Chinese Stocks Tumble as Morgan Stanley Says Don’t Buy the DipBloomberg News
Chinese stocks sank the most in five months, leaving the benchmark index on the cusp of a bear market, after leveraged investors cut holdings and Morgan Stanley joined a chorus of analysts warning that shares are too expensive.
The Shanghai Composite Index fell 7.4 percent to 4,192.87 at the close, bringing its drop from this year’s high to 19 percent. Chinese stock-index futures tumbled by the 10 percent daily limit as investors rushed to hedge their positions, while the benchmark gauge for China’s smaller exchange in Shenzhen sank 20 percent from this year’s peak. A measure of equity volatility jumped to the highest level since 2009.
China’s $8.8 trillion stock market has plunged from first to worst on global performance rankings, threatening to bring an end to the longest bull market since the ruling Communist Party introduced equity trading to the world’s largest population in 1990. Morgan Stanley advised clients to refrain from purchasing mainland shares in a report on Friday, saying the Shanghai Composite’s June 12 high likely marked the top of the rally.
“This is probably not a dip to buy,” wrote Jonathan Garner, the head of Asia and emerging-market strategy at Morgan Stanley in Hong Kong. “In fact, we think the balance of probabilities is that the top for the cycle on Shanghai, Shenzhen and the ChiNext has now taken place.”
The Shanghai gauge has surged 106 percent over the past year as margin debt climbed to a record and investors speculated monetary stimulus will revive the weakest economic expansion in more than two decades. The bull market, which turned 935 days old Friday, is more than five times the average lifespan of previous rallies.
Friday’s rout was led by technology and smaller companies, the leaders of China’s world-beating rally through mid-June. The ChiNext index slid 8.9 percent, extending losses to 27 percent since hitting a high on June 3. The Shenzhen Composite Index also entered a bear market after falling a further 7.9 percent.

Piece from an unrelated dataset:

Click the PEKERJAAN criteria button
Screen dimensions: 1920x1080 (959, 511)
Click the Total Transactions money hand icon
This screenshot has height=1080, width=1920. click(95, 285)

The Shanghai Composite’s losses were broad-based with 44 stocks falling for every one that gained. The index slid 6.4 percent this week, adding to a 13 percent plunge last week that was the steepest since the global financial crisis.
The CSI 300 Index of China’s largest companies slumped 7.9 percent on Friday. The Hang Seng China Enterprises Index of mainland companies in Hong Kong fell 2.8 percent and the Hang Seng Index lost 1.8 percent.
With little in the way of economic data or corporate announcements to spark the plunge on Friday, some investors pointed to signs of a pullback by leveraged traders. Outstanding margin debt on the Shanghai Stock Exchange dropped for a fourth day on Thursday to 1.42 trillion yuan ($229 billion).
“The correction is basically margin selling,” said Francis Lun, the chief executive officer at Geo Securities Ltd. in Hong Kong.
The stocks favored most by margin traders at the height of China’s boom in mid-June have since tumbled 26 percent. The benchmark index has had nine straight sessions of intraday swings exceeding 2 percent.
PetroChina Co., the biggest stock in the mainland, slumped 7 percent on Friday. East Money Information Co., the most heavily weighted stock in the ChiNext, dropped by the 10 percent daily limit. Poly Real Estate Group and Gemdale Corp. led declines for developers, tumbling 10 percent.
The stock market is experiencing a “self-correction,” Zhang Xiaojun, a spokesman at the China Securities Regulatory Commission, said at a weekly briefing after the market close. The benefits of reforms haven’t changed and liquidity will remain ample, Zhang said.
Concern over a shortage of liquidity has helped fuel losses this week as investor funds got tied up in new share sales and the People’s Bank of China refrained from easing monetary policy, disappointing some analysts who had anticipated a cut in interest rates or banks’ reserve requirement ratios.
Guotai Junan Securities Co., China’s largest brokerage by revenue, surged 44 percent on its first day of trading in Shanghai on Friday after it completed the nation’s biggest domestic initial share sale since 2010.
“The Shanghai Composite may fall to the 4,000 level in the next five to eight weeks as the government tightens margin lending, new share sales sap liquidity and concern grows the central bank won’t cut lenders’ reserve-requirement ratios,” said Hou Yingmin, an analyst at AJ Securities in Shanghai.
Morgan Stanley cited increased equity supply, weak earnings growth, high valuations and the surge in margin debt for its pessimistic stance, saying the Shanghai Composite may fall as much as 30 percent through mid-2016.
Strategists at BlackRock Inc., Credit Suisse Group AG and Bank of America Corp. all said last week that Chinese equities are in a bubble, while the median stock on mainland exchanges is valued at 85 times earnings -- higher than when the market peaked in October 2007.